“We divided the exhibition programme into three thematic cycles,” head of the festival Václav Macek said, “photographs of ideas, epic photography, and the third block is traditional – exhibitions from countries of central and eastern Europe.”
As the example of the first cycle, Macek named the exhibition of Austrian photographer Anita Witek, or the Slovak visual artist Rudolf Sikora, whose retrospective exhibition comprising works from the 1970s to the present can be seen in the Umelka gallery in downtown Bratislava.
Sony World Photography Award in new venue
The epic photos can be divided further into several categories, Macek explained. Reportage photography, for example, is represented by the winners of the Sony World Photography Award, in a completely new venue, the Eurovea Gallery on the Danube embankment. There, close to the box offices of the cinema theatre, a room with blank white walls offers the crème de la crème of the competition’s latest edition.
Kristine Bjorge said for the organisers that last year there were over 200,000 entries in the competition in all categories. Of them, the jury of (usually) eight international judges – a balanced pick of photographers, photo editors, and gallerists – selected the best photos in the course of three days, closed in a single room. Among amateurs, the youth category brought impressive pictures, made by photographers as young as 12. Bjorge added that it is rewarding to see some of the laureates from this category, or graduates of the students’ programme, win in the “adult” or professional categories.

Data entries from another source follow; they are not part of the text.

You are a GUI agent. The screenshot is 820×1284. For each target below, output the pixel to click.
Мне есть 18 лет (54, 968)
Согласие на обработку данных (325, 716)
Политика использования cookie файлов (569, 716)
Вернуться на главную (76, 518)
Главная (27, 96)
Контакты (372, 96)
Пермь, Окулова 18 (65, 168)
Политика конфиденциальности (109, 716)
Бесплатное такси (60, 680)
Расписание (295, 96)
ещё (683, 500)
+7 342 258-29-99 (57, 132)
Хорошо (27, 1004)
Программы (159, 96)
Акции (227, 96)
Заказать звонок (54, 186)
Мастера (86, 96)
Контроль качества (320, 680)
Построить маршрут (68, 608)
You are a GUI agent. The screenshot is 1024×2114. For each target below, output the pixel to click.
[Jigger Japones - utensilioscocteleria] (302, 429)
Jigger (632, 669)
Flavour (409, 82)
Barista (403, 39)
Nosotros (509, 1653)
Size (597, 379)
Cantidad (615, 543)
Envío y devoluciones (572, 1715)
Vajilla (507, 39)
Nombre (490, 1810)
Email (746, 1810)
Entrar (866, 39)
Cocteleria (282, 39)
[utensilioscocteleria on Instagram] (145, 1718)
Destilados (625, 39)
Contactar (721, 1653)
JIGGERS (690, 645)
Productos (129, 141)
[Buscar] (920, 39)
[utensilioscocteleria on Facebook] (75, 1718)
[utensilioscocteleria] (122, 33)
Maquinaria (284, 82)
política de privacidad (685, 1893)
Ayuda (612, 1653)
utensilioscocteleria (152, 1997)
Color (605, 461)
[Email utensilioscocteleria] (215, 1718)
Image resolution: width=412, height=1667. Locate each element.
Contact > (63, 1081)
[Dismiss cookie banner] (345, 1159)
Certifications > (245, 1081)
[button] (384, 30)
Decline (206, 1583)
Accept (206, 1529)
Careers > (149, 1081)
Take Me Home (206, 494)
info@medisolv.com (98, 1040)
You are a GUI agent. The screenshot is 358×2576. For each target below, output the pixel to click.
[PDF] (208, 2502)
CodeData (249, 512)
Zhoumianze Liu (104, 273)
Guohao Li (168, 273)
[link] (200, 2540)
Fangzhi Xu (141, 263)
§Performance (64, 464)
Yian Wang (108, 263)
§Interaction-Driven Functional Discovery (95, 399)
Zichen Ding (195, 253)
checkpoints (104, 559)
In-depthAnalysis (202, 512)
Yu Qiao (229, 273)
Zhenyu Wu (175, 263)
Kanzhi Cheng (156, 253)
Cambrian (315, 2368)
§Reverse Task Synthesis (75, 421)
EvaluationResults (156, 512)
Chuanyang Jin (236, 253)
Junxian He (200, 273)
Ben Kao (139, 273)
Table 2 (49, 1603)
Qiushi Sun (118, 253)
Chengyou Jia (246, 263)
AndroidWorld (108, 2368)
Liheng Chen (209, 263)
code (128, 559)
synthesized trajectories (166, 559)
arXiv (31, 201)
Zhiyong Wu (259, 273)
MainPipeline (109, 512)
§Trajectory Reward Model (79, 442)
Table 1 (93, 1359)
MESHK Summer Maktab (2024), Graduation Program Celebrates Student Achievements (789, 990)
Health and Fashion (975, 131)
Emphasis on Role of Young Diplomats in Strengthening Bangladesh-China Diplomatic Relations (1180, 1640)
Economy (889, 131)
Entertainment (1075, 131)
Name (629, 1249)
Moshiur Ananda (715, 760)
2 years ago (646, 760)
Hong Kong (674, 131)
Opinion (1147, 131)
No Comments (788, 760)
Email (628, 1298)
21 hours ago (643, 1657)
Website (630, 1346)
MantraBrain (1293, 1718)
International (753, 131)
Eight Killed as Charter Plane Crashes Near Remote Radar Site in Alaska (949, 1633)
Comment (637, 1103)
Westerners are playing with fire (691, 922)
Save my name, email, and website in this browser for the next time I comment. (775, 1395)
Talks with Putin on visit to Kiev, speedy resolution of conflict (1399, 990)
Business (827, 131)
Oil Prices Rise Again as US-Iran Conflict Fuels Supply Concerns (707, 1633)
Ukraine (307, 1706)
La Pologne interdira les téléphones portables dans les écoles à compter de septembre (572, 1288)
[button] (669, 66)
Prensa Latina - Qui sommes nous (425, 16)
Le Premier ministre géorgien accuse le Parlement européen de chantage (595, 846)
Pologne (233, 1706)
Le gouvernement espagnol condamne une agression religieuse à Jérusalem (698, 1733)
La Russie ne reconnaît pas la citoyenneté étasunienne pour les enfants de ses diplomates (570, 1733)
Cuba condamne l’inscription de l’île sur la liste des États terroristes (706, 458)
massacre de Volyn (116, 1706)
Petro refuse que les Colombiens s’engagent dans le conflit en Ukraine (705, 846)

Each year, new issues and new personalities appear, following the current events. Also, categories change from year to year, with the Staged category premiering this year, she added. The competition is celebrating its 10th anniversary; it is annually curated and prepared by the Somerset house in London.
Some other exhibitions are also based on the principle of storytelling, like the one on migration in the French Institute called Looking for Clouds, or the monographic exhibition of Jindřich Štreit in Gallery 19.
The category central and eastern Europe is represented by the “Viewpoints – Three-dimensional Photographs from the Great War collection in the Museum of Hungarian Culture in Slovakia, Polish Agnieszka Rayss or Adél Koleszár in the Open Gallery. Also, the notion “plus the World” has been added to this category, and “the World” is included in the Farm Security Administration 1935-1943 selection, a small part of a vast US project which was first taken from the Library of Congress in Washington, D.C., presented in the Czech city of Pilsen, to arrive now in Bratislava.
Back in House of Art
With this exhibition, the Month of Photography has returned to its traditional site, the House of Art in SNP Square, which was missing last year. In this venue, the funny, witty and innovative photos of Spanish photographer Chema Madoz, called Ars Combinatoria, are also displayed. The third exhibition housed there is the collection of amateur photographs made by former Yugoslav communist leader Josip Broz Tito. Rather than mastery of artistic or professional skill, they are important because they follow a whole period of history through the eyes of someone who helped create it.
Other events depicting history are Black and White, Modern Italian Photography 1930-1970 in the Mirbach Palace of the Bratislava City Gallery (GMB), or Black and White Years, Czechoslovak Documentary Photography 1968-1992 in GMB’s Pálffy Palace, and also Slovak Photography up to 1918 in the Museum of Photography.
A special treat for fans of photography is 100 Years of Photographic Techniques, from the collection of Anton Fiala, which displays old cameras including camera obscura, old photos made by various techniques, and even offers the possibility to try to take photos with them. This exhibition is presented in the Podhradie Museum of the Slovak National Museum until the end of February.
Novelty and a photo-book
Another special treat is a completely new concept, a virtual photo-gallery that can be seen in the Central-European House of Photography at Prepoštská 4.
Macek stressed that the crucial event this time may be not an exhibition but the launch and presentation of the last, third, part of the project mapping the history of European photography of the 20th century which will round off the last 10 years of work. The book will be launched on November 23 in the Esterházy Palace of the Slovak National Gallery.